LUX 211 - Shell Programming

Lesson 7: Chapter 14, AWK


This lesson discusses the use of AWK. Objectives important to this lesson:

  1. The AWK language
  2. Syntax
  3. Arguments
  4. Options
  5. Patterns
  6. Actions
  7. Variables
  8. Functions
  9. Control structures
Chapter 14

AWK is named for its authors, Alfred Aho, Peter Weinberger, and Brian Kernighan. It is a product that comes with UNIX and Linux. We can think of it as a language or a command with lots of syntax and options. The text jumps from AWK to gawk without any explanation on page 620. The Wikipedia page behind the link in the last sentence informs us that gawk is a newer, GNU version of AWK. The text finally mentions gawk as being Gnu awk, and that there is also a version called mawk, developed by Mike Brennan. (So he added his first initial.) This tutorial mentions other varieties, some long gone and some still around.
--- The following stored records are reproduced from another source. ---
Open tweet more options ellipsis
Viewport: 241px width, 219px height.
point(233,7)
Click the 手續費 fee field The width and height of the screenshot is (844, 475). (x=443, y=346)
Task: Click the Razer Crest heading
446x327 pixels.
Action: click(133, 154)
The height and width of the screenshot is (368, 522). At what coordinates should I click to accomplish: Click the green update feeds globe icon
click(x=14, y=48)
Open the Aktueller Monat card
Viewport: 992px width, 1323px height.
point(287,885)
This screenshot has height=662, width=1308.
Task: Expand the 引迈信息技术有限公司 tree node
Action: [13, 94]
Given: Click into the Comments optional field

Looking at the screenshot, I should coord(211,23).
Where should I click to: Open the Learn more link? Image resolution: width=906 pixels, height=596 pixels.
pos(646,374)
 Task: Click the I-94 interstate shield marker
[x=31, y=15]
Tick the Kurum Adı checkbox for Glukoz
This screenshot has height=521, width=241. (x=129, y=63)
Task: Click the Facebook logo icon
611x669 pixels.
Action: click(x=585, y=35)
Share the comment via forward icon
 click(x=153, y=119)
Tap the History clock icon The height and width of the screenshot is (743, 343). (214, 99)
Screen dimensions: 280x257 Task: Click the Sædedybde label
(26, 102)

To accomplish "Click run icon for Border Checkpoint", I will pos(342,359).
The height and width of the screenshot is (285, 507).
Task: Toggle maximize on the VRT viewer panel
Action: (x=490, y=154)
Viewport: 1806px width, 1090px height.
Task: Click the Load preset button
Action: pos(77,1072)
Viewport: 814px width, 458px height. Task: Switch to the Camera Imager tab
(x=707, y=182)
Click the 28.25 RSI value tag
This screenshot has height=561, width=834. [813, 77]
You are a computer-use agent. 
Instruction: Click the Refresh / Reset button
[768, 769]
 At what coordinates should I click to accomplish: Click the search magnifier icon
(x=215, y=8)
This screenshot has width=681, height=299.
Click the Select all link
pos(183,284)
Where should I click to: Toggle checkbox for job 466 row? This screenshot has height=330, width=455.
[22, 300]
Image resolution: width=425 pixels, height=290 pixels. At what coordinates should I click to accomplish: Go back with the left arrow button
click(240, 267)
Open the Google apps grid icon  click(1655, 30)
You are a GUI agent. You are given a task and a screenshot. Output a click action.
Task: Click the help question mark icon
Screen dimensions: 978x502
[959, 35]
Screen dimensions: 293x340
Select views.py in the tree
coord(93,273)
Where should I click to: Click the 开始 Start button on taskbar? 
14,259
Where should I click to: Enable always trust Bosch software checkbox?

What is it good for? Lots of files in the UNIX/Linux world used to be text files, especially files that held data tables. AWK likes tables better than plain text, and can't really do anything with formatted text, like docx files. Log and event files created by processes are typically still text files. Output from one process to another usually can be treated as a text file. AWK was created to search through text files, and to return fields, records, or lines of data that match search criteria.

Two generic examples of gawk commands appear on page 620:

gawk [options] [program] [file list]
gawk [options] -f program file [file list]

They are not clear, so we need some examples. Instead of providing enlightening examples, the author begins a short tour of options.

  • In both templates above, the command starts with gawk, and like most commands, it is followed by any options you want to use.
  • At this moment, you have no idea what options you could even want to use, so let's assume none.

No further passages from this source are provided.